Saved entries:
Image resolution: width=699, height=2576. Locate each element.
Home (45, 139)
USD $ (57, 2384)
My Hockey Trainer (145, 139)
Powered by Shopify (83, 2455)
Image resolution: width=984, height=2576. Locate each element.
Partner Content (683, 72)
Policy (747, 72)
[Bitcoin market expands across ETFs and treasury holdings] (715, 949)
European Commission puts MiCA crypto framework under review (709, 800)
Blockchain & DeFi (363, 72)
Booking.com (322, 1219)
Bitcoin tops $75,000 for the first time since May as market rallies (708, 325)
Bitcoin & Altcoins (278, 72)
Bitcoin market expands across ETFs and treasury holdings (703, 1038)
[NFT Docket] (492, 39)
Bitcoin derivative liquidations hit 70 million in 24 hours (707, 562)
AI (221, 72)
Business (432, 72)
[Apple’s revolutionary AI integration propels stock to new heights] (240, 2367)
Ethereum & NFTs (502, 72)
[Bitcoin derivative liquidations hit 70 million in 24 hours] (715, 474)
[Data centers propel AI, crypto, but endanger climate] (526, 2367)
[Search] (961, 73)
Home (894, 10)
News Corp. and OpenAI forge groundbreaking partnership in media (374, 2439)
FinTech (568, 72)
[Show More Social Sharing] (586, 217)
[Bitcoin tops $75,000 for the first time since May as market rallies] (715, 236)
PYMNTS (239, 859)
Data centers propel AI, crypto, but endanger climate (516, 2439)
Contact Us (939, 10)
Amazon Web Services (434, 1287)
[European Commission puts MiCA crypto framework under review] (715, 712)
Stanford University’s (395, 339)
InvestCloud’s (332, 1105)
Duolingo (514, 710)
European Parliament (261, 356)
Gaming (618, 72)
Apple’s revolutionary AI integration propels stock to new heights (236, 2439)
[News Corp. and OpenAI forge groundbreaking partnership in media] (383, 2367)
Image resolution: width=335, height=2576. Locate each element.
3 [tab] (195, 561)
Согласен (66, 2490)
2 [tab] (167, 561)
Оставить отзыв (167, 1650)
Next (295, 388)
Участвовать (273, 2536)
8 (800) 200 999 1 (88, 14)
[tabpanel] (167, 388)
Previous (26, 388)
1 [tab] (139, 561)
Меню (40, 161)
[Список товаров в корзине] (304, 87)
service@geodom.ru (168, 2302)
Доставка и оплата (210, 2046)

Directions: After locating the line with "Согласен (66, 2490)", output that line and every later one exactly, through the end of the entries above.

Output of the task:
Согласен (66, 2490)
2 [tab] (167, 561)
Оставить отзыв (167, 1650)
Next (295, 388)
Участвовать (273, 2536)
8 (800) 200 999 1 (88, 14)
[tabpanel] (167, 388)
Previous (26, 388)
1 [tab] (139, 561)
Меню (40, 161)
[Список товаров в корзине] (304, 87)
service@geodom.ru (168, 2302)
Доставка и оплата (210, 2046)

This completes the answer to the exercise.